舌なめずりをして唇を湿らすと、下腹のあたりが熱くなってきたので一度喘いで顎を反らす。衝動に身を委ねようと臓腑の奥深くまで澱んだ空気を吸い込んで、あまりの埃っぽさに続けざまに二、三度むせた。あいつが見たらなんていうかな?その前に、こんな耳にガラス片をブチ込むような音にあいつはキレるだろーなと考えたら、何故だか笑えてきた。暗い眼窩の中でめん玉がぐるりと回ったように部屋が一周して、喉の奥から激しい嘔吐感が突き上がってくる。狭い部屋の中で永遠に繰り返される音楽は確実に俺の脳を犯しているようだ。
「セックスしてぇ。」だらりとした声で半ば無意識に呟くと、ここに居るはずのないギアッチョの瞳がこちらを振り向いた。牛乳まみれの野良犬を拭いたあとの雑巾でも見るような眼差しで、相当やべえしゾクゾクする。誰でもいいってわけじゃないんだぜ、アンタだからだ、アンタにだけもっともっと追い詰められたい。

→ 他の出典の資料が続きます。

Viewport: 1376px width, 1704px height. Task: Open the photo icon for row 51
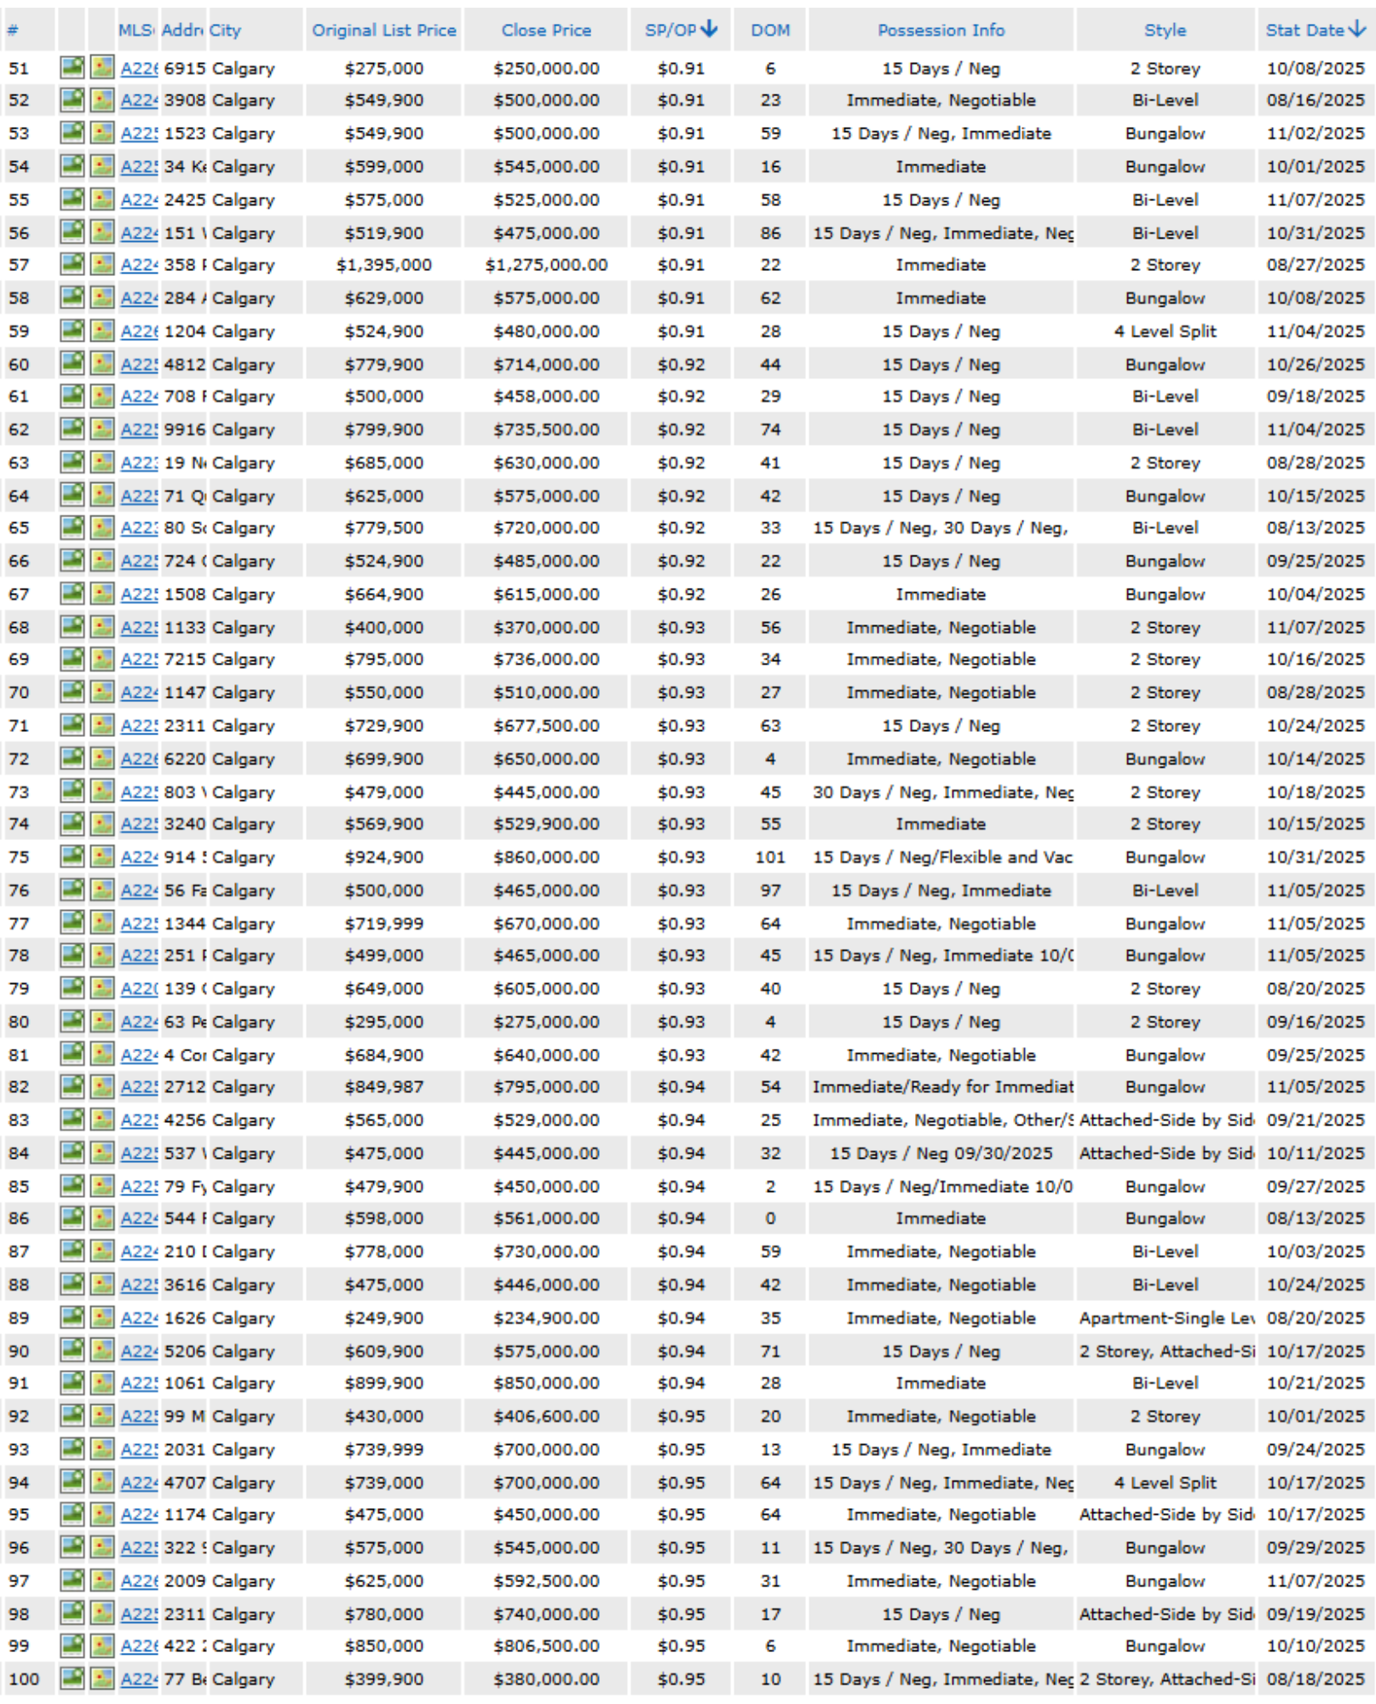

いつの間にか俺がギアッチョの上に馬乗りになっていたので、これはスゲーいいシチュエーションじゃねぇか、と思いながら身をかがめた。笑んだ口元から垂れ下がる舌と押さえのきかない下半身がソートー熱くて焼ききれそうだ。既に完璧に崩れ去ったバランス感覚と俺を突き上げる衝動が大音量の音楽に乗って無限にループする。すげえ楽しいと思っていると、目の前のギアッチョが、発情期の犬かテメーは、と言ったのでますます愉快で声をあげて笑った。そうなんだよアンタのこと俺はこーいう目で見てるし届かなくたってかまわない最初から分かってるから。引き攣る喉でかろうじて呼吸をしたら涙がでた。悲しくなんかないしサイコーにハイだし今なら死んだっていいってコイツの目の前でなら、そう思う。ひくつくギアッチョの喉笛に薄笑いながら歯をたてて「アンタの犬にして欲しい」と呟いた。